TASK OBJECTIVE: Note each line of the entries that includes "title". Then copy those lines.

_ _ _ _ _ _ _

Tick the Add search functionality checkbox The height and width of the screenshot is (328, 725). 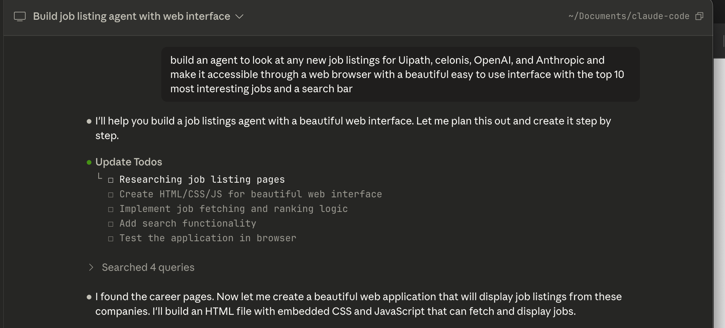(x=111, y=224)
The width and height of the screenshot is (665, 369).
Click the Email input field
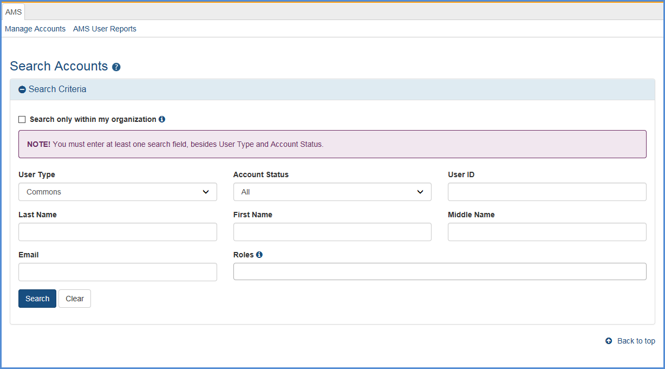point(118,272)
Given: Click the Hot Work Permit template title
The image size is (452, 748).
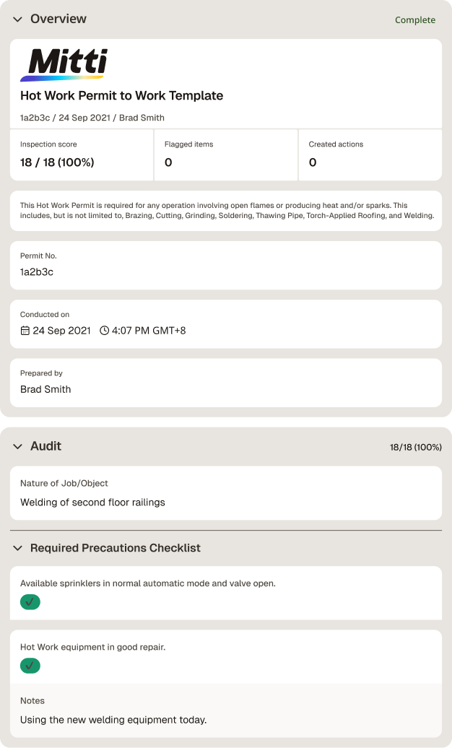Looking at the screenshot, I should pos(122,95).
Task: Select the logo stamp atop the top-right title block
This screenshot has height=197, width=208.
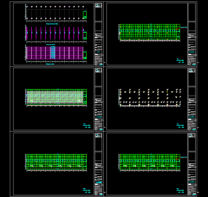Action: 191,5
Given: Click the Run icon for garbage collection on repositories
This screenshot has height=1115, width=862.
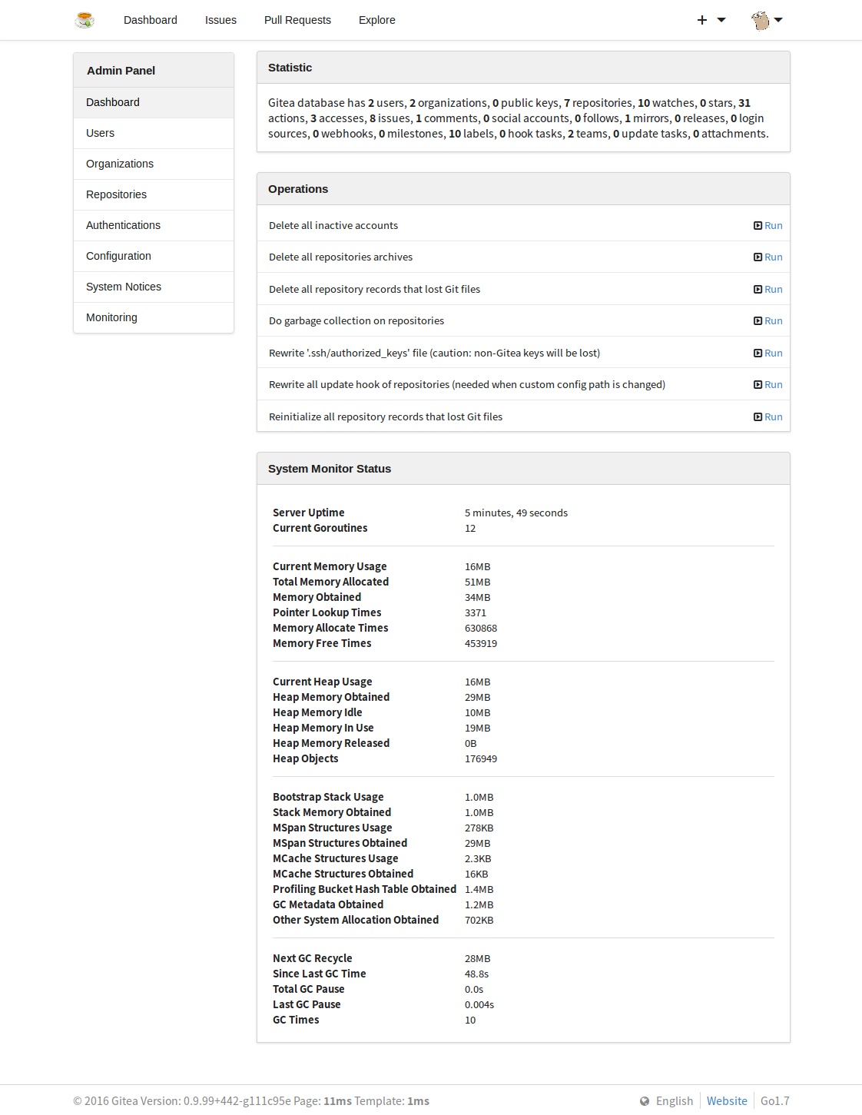Looking at the screenshot, I should coord(757,320).
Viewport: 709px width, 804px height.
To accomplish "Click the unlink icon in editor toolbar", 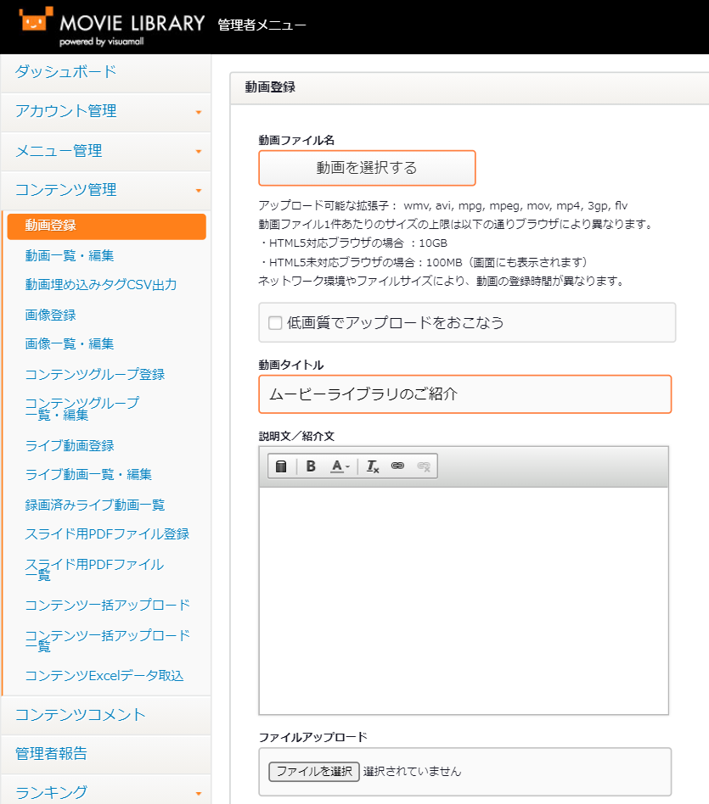I will coord(424,466).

_ _ _ _ _ _ _

RESULT OF THE TASK:
Given: Click the Hot Work Permit template title
Task: Select the logo stamp atop the top-right title block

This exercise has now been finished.